Hundreds of countries in the world, including Greece, one-third of whose territories are at high potential risk, are numbers of desertification, according to UN figures, which established 17 June as a global day of awareness raising phenomenon.
The figures also say that by 2025 more than 1.8 billion people will be faced with the problem of total water shortage, while two-thirds of the planet will live with the exhaustion of stock depletion. They also say that desertification will cause more deaths than any other natural disaster and that more than 135 million people will be forced to leave their homes because of the phenomenon.
If there is a significant difference with the past, it is the speed at which the phenomenon manifests itself. And in this dizzying speed, man has a primary role. “The characteristic of human destabilization is that this destabilization occurs in a very short period of time.

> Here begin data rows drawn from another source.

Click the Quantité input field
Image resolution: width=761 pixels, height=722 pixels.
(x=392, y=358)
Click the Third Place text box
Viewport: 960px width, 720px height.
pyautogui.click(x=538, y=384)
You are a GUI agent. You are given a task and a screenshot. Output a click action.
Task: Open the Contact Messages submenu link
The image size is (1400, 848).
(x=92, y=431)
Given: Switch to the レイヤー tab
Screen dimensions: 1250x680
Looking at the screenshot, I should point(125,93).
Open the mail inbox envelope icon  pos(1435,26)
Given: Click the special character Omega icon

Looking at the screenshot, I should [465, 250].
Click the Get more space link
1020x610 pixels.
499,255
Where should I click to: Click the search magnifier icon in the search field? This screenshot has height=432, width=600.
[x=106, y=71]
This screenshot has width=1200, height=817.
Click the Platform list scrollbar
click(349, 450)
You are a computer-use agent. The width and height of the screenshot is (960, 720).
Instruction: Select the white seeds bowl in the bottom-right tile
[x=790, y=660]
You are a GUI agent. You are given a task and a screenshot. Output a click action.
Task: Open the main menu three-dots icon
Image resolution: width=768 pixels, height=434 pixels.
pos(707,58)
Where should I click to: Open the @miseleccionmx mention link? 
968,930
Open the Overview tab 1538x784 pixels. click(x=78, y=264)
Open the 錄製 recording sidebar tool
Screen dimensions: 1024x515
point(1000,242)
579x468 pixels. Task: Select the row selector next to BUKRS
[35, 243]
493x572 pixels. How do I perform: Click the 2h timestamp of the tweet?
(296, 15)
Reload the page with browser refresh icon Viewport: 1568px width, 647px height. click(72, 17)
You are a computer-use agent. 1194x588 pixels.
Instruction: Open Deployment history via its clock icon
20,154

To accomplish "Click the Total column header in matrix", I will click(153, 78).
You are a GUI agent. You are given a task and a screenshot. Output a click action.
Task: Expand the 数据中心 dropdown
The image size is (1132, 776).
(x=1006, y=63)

In the past this change began and was completed over a period of thousands of years, “Mr. Zerefos explains to ANA-MPA.
“Today we know that there has been a prolonged period of drought in the copper age, which, according to some scholars, lasted thirty years and according to others even three hundred. It is the period that the Dorians descended from the north and occupied Argos and Mycenae to change the flow of history, “says the distinguished scholar.
The eastern Peloponnese, occupied by the Dorians, is now considered a high risk. All the islands of the Aegean, as well as parts of Central Greece and Evia, as well as Thessaly, Macedonia, Thrace, as well as Central and Southeastern Crete, are still in the red.
Returning to the past, other known drought periods were the beginning of about 100 AD, while another was recorded during medieval times. “More recently, in the 1970s, a new period of drought began in Northwest Africa, which unfortunately continues to this day. From that area we had the first eco-friendly refugees as the desert to Savannah expanded due to drought, “Christos Zerefos says in REA-MPA.
“We know that the water table in North Africa is descending, and that in oasters such as Pharan, on the Sinai peninsula, which once poured water on the ground – and I remember as a child – it is now more than 20 and 30 meters deep. The fact that this change occurs during a person’s life means a lot. The climate has always changed. But human intervention has increased these changes and that’s why we see these phenomena, “he adds.